Step 1: Find Your Calories

Before you can calculate macros, you need a calorie target. This starts with your TDEE (Total Daily Energy Expenditure) — the total number of calories you burn in a day. Then you adjust based on your goal: subtract 500 for fat loss, add 250-500 for muscle gain, or eat at maintenance.

Calculate your TDEE first.

Open TDEE Calculator →

Step 2: Set Your Protein

Protein is the most important macro for body composition. It builds and repairs muscle, keeps you full, and has the highest thermic effect (your body burns more calories digesting protein than carbs or fat).

The evidence-based range is 0.7 to 1.0 grams per pound of body weight. If you are cutting (losing fat), aim for the higher end (1g/lb) to preserve muscle. If you are bulking, 0.8g/lb is sufficient.

Find your exact protein target.

Open Protein Calculator →

Step 3: Set Your Fat

Dietary fat is essential for hormone production, vitamin absorption, and brain function. Never go below 20% of total calories from fat. A good range is 25-35%. For most people, 30% is the sweet spot.
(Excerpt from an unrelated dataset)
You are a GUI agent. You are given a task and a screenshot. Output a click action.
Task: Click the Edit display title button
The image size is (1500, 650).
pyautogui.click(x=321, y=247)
Fat has 9 calories per gram, so at 2,200 calories with 30% from fat: 2,200 x 0.30 = 660 calories from fat = 73 grams of fat per day.

Step 4: Fill the Rest with Carbs

Whatever calories remain after protein and fat go to carbs. Carbs are your primary fuel source for intense exercise. If you train hard, you need them. Carbs have 4 calories per gram.
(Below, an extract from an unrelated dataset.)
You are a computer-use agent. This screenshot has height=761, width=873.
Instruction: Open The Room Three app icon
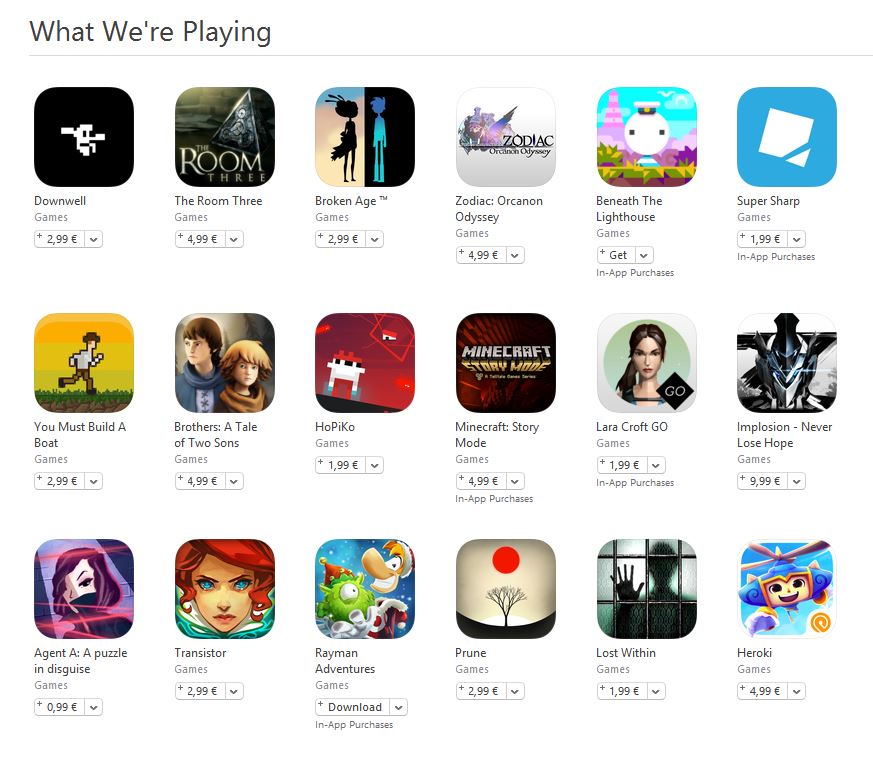click(x=225, y=137)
There is no magic macro ratio. The "best" split is the one you can stick to consistently while hitting your protein target and staying within your calorie budget. Everything else is personal preference.

Get your full macro breakdown instantly.

Open Macro Calculator →

Frequently Asked Questions

Do I need to track macros forever?
No. Track for 2-3 months to build awareness of what you are eating. After that, most people can estimate well enough to maintain their goals without weighing every meal. Think of tracking as a learning phase, not a permanent requirement.